06-11-2015 10:25 AM
I am doing simulation to compare a couple of methods. I simulate survival data from the one-level parametric frailty model with Weibull baseline hazard, normally distributed clusters. I generate 500 of these datasets at the same time in the dataset "Survival_MultiLevel". Each of these 500 datasets is recognizable by "sample_id". Clusters are, also, determined by "cluster_id". I have two covariates as well.

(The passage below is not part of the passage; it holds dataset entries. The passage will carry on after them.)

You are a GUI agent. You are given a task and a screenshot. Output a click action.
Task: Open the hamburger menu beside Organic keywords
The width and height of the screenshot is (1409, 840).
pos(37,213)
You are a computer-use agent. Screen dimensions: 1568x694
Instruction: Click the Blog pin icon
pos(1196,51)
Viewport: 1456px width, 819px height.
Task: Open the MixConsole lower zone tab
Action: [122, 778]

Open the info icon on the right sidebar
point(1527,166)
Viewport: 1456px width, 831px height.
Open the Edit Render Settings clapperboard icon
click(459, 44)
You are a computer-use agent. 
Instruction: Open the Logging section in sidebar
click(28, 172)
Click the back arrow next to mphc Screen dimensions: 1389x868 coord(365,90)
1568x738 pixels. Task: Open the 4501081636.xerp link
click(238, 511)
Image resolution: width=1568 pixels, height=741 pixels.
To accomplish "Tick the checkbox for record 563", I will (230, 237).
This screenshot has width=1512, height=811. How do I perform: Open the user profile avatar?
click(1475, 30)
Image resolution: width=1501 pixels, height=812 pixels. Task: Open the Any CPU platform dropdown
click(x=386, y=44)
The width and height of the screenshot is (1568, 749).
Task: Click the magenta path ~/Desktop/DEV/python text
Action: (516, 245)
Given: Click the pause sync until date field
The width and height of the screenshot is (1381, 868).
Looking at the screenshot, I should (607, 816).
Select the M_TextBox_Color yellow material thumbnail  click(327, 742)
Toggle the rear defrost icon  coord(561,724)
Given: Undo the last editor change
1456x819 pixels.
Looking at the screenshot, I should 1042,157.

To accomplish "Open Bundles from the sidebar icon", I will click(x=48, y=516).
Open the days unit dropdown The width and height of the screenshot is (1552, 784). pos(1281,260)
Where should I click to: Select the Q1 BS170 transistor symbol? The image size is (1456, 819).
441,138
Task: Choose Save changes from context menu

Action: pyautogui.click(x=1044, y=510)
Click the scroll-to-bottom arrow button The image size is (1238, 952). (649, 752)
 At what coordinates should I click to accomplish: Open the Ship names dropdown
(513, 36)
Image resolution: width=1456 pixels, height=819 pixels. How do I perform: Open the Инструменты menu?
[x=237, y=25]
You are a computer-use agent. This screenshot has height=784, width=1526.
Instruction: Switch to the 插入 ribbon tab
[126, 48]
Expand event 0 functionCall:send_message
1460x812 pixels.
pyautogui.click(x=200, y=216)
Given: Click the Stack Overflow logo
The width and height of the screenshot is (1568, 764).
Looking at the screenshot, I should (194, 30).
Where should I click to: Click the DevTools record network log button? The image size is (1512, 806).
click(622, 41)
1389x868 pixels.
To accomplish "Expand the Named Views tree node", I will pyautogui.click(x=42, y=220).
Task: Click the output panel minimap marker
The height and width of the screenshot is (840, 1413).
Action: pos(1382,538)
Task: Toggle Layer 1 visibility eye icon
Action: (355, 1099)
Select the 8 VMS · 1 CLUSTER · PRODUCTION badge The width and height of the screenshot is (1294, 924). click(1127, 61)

Since I used to get errors when using the codes posted on SAS website to model parameteric frailty models in NLMIXED, I wrote the loglikelihood in this way. These initial values also help no to get over-flow values. "qpoints = 30" also helps to get more precise estimated. I used to qpoints = 5, qpoints = 10 and ... and I used to get worst estimates. In a word, many "NOTE"s and "ERROR"s led me to use the following codes. These codes work perfectly and I get very appealing results for estimation of b1 and b2. However, estimations of logsig, rho and b0 are very biased.
ods output on;
proc nlmixed data=Survival_MultiLevel qpoints = 30 noad;
bounds rho > 0 ;
parms rho = 2 b1 = 0 b2 = 0 logsig = .5 b0 = 0;
eta = b0 + b1 * covariate1 + b2 * covariate2 + W;
lambda = exp(eta);
log_S_t = -lambda * (survival_t ** rho);
log_h = (censor_flag&j = 1) * (eta + log(rho) + (rho - 1) * log(survival_t));
ll = log_h + log_S_t;
model survival_t ~ general(ll);
random W ~ normal(0, exp(2 * logsig)) subject = cluster_id ;
ods select off;
ods output ParameterEstimates = data&j;